TASK TO COMPLETE: Once you find the line with "You are a computer-use agent.", transcribe it and all the lines that follow to the end of the data, exactly as written; skip any pictures.

================

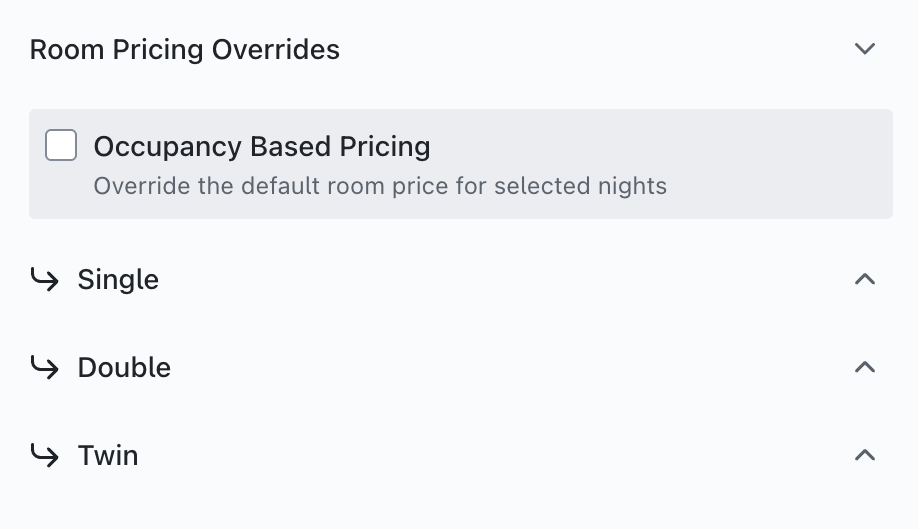Toggle the Double room chevron

(865, 368)
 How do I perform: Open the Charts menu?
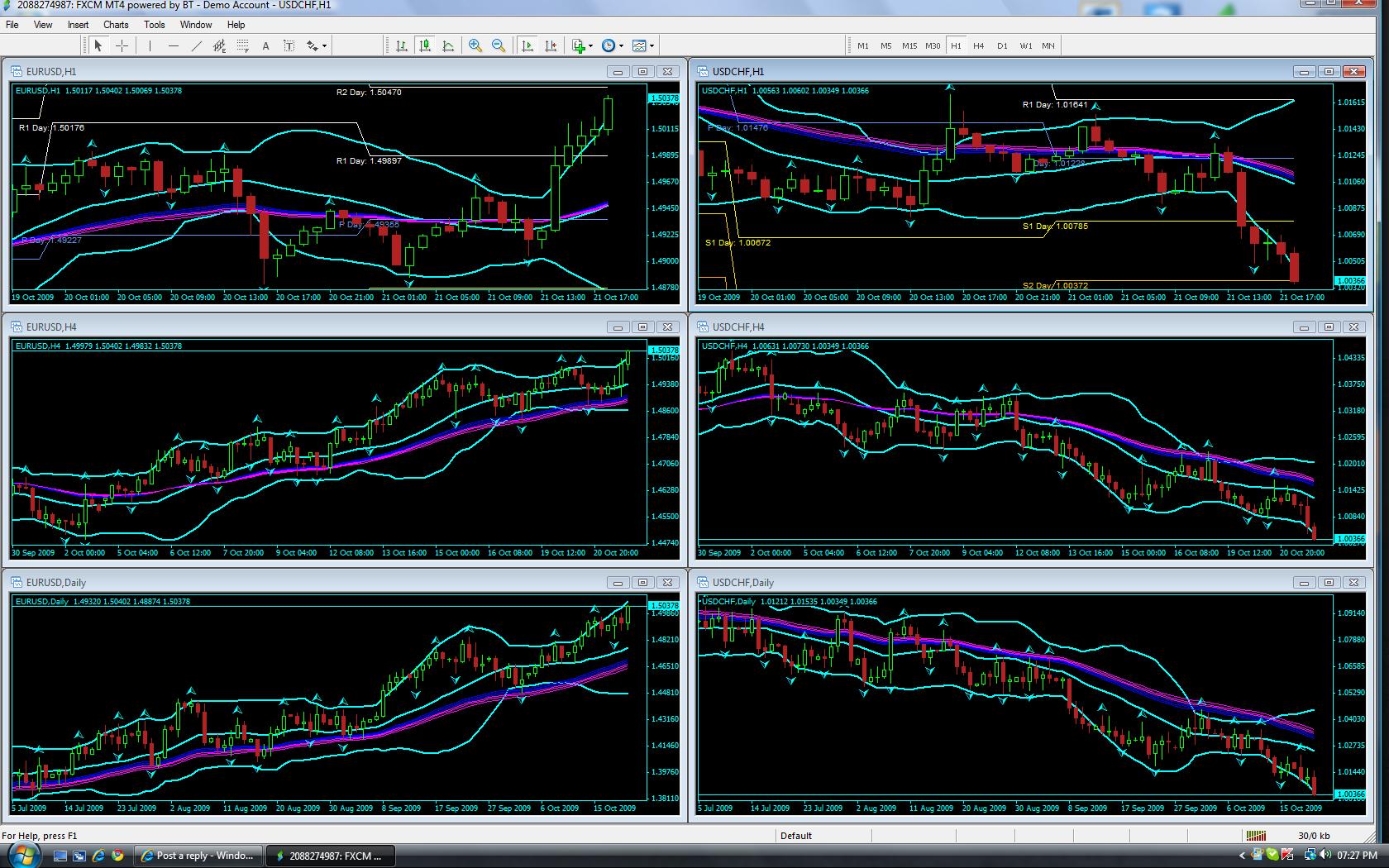tap(116, 25)
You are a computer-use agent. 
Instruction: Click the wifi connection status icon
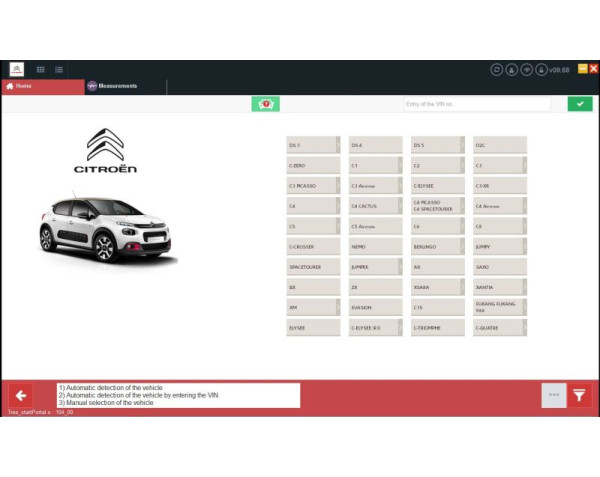526,70
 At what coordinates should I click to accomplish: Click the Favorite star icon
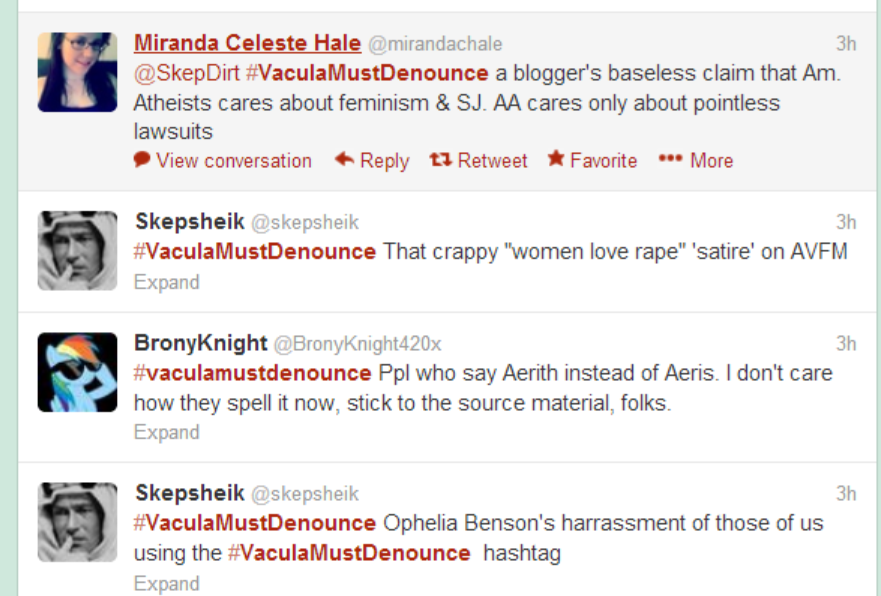(x=556, y=160)
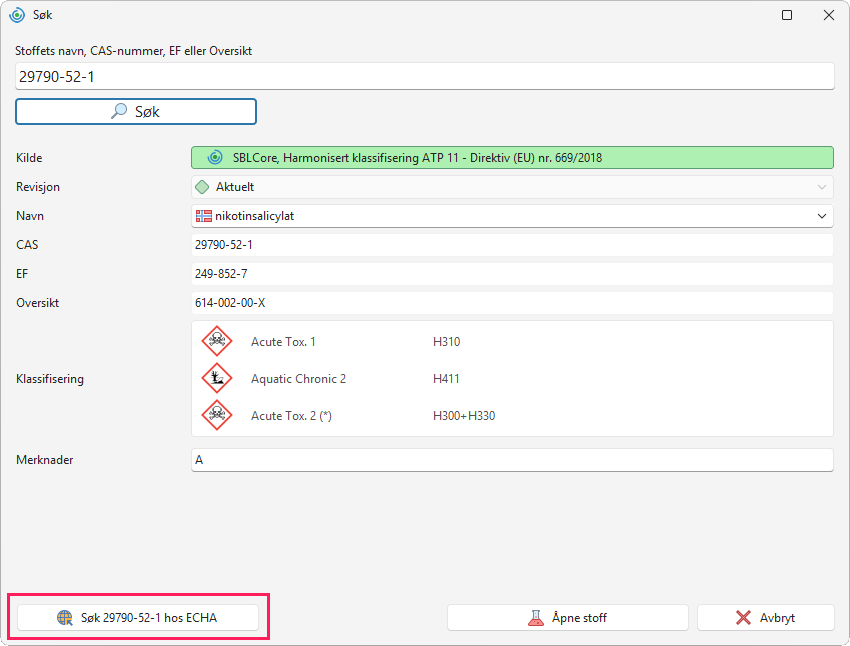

================

EXPECTED ANSWER:
You are a computer-use agent. 
Instruction: Click the wifi connection status icon
526,70
 At what coordinates should I click to accomplish: Click the Favorite star icon
(x=556, y=160)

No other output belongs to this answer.